The new bridge, running high above the east shore of the Nor’ Loch (drainage of which was begun in 1759) was of three arches, and was almost 70 feet high, a massive structure, with a roadway 40 feet between the parapets.  The building contract was signed in August 1765, and the bridge was opened to pedestrians early in 1769.  However, part of the side-walls of the south abutment of the bridge collapsed later that year, and the bridge, which had been due to be completed by November 1769, was only finally complete in 1772. 

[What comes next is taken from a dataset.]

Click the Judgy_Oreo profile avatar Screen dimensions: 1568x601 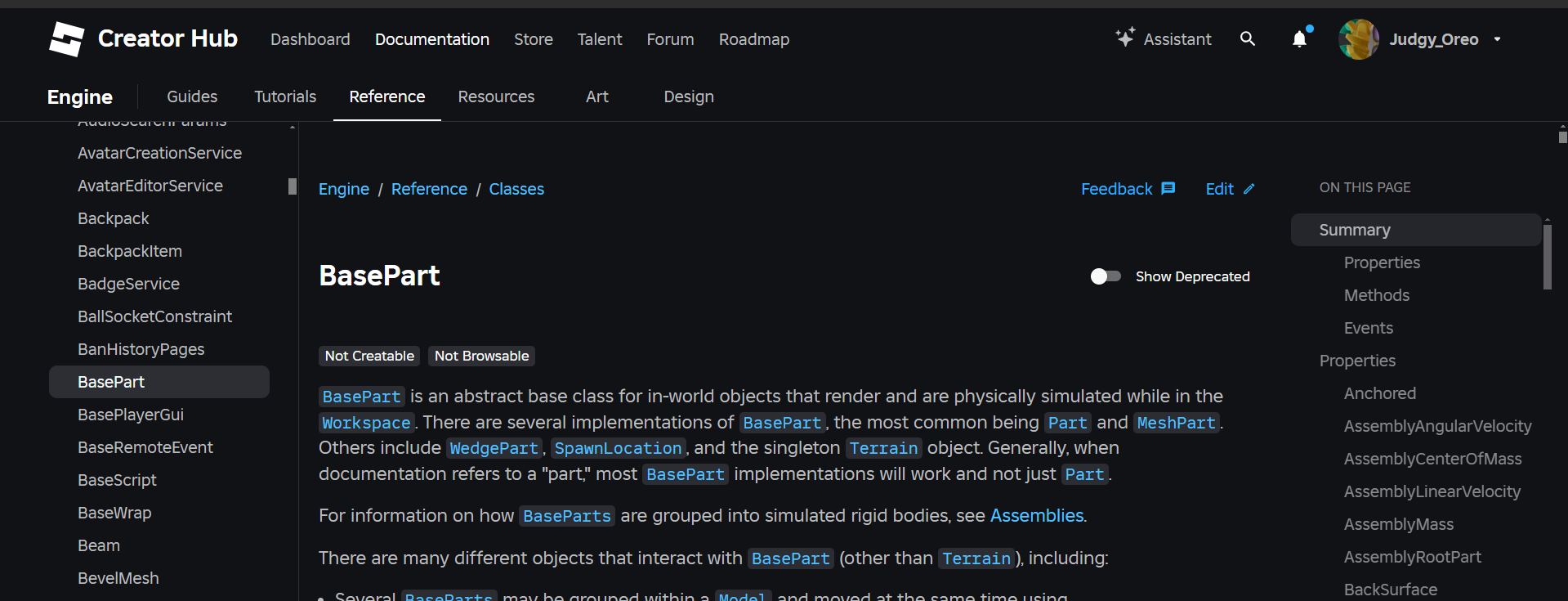[1358, 39]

Meanwhile, the vision of Provost George Drummond was realised in the laying-out of the new suburb on the empty ground to the north of the city.  In April 1766 a competition had been announced for Plans of a New Town.  Six sets of proposals were submitted before the competition’s closing date of 21st May 1766, and a seventh arrived late.  Three months later, it was announced that of the seven sets of plans, it had been decided that the best was that prepared by James Craig, the twenty-one year old son of an Edinburgh merchant.13

How closely Craig’s competition-winning design is reflected in the version that was formally adopted by the City Council in July 1767, and laid out thereafter, is unclear, since it is known that substantial revisions were made to the competition plan before its adoption.  The plan which was ultimately laid out is relatively simple.  It consists of three principal east-west streets, the central one connecting two formal squares, and the outer two of which are prolonged beyond the lines of the two squares.  These are connected by cross-streets at regular intervals, giving a grid-iron plan.  By the end of 1767, names had been assigned to the various streets and the two squares.  The main street along the axis of the New Town was named George Street, in honour of the king, George III (who graciously accepted the dedication of the plan when it was published), and the two squares which it connected were St Andrew’s Square at the east end and St George’s Square at the west.  Thus, squares named after the patron saints of Scotland and England, the two kingdoms of the United Kingdom, were symbolically linked by a street named after the king.  James Craig and the Edinburgh City Councillors had demonstrated their patriotism and loyalty to the house of Hanover.  The effect of this was diluted, however, when in 1785 it was decided to rename St George’s Square, Charlotte Square in honour of George III’s wife, Queen Charlotte. 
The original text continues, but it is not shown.